Saturday, September 9, 2006

Israel’s Barrier to Peace

By Chris Hedges

Editor’s note: In this Dig, the former Middle East bureau chief for The New York Times and author of the bestseller “War Is a Force That Gives Us Meaning” examines the way Israel’s security wall has ripped a mortal gash in the lives of Palestinians living in its shadow, and argues that there can be no hope for peace in the Middle East as long as America continues to aid Israel in its dehumanizing practices.

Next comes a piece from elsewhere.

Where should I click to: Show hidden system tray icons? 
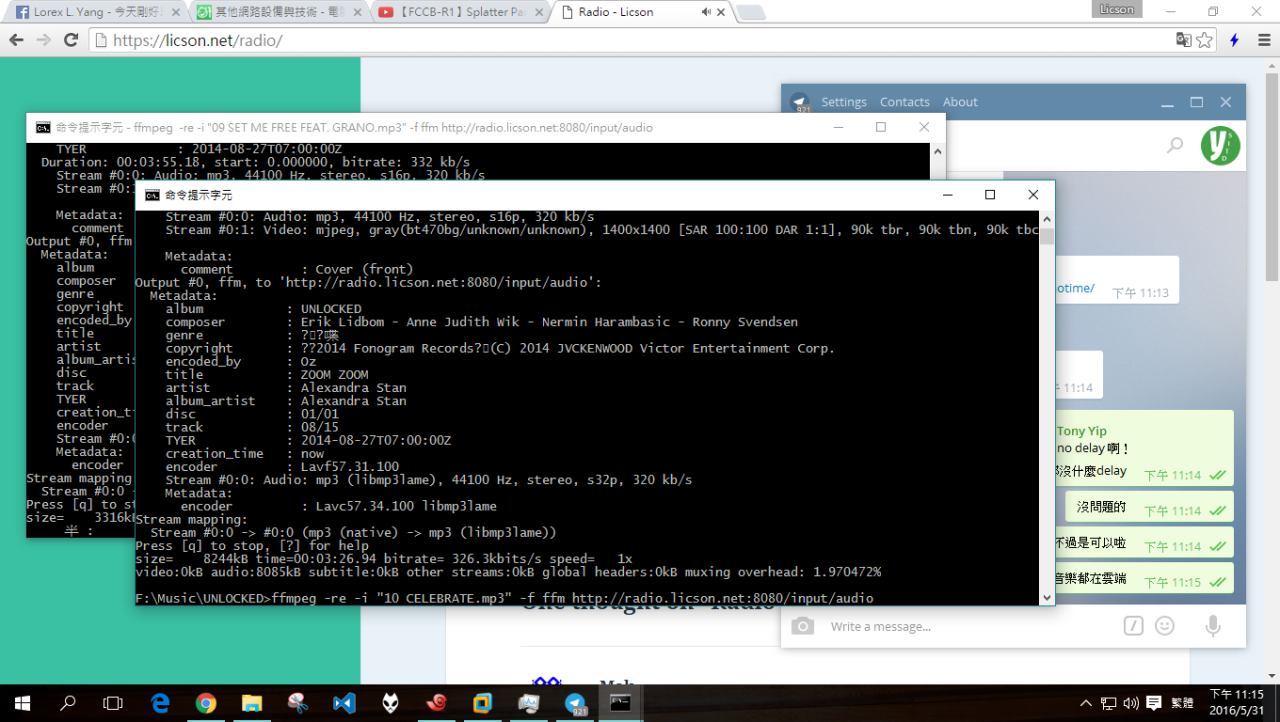coord(1086,703)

"But this branding of these militants as something less than human, as something that reasonable people cannot hope to understand, is possible only because we have ignored and disregarded the decades of repression, the crushing weight of occupation, the abject humiliation and violence, unleashed on Lebanese and Palestinians by Israel because of our silence and indifference. It is the Israeli penchant for violence and occupation that slowly created and formed these frightening groups.

The failure by the outside world to react to the years of brutal repression, the refusal by the United States to intercede on behalf of the occupied Lebanese and Palestinians, gradually formed and galvanized the radicals who now occupy the stage with Israel, answering death for death, atrocity for atrocity.

Those inside these zones of occupation pleaded over the years for help. We refused to listen. And once they burst through these barriers, enraged, bloodied, bent on revenge, we recoiled in horror, unable to see our complicity. We asked them to be quiet, to be reasonable, to calm down, and when they did not, their blood heated by years of abuse and neglect, we condemned them to their fate.

We watch the woman. She is keening slightly. People are being destroyed by the serpent’s teeth of the wall, springing up from the soil of the West Bank like the evil warriors sown by Cadmus. This for me is the story, not the amount of concrete or coils of razor wire or razed olive groves and villages, but what all this is doing to human souls."

A long article, but well worth reading by one of my favorite writers, Chris Hedges.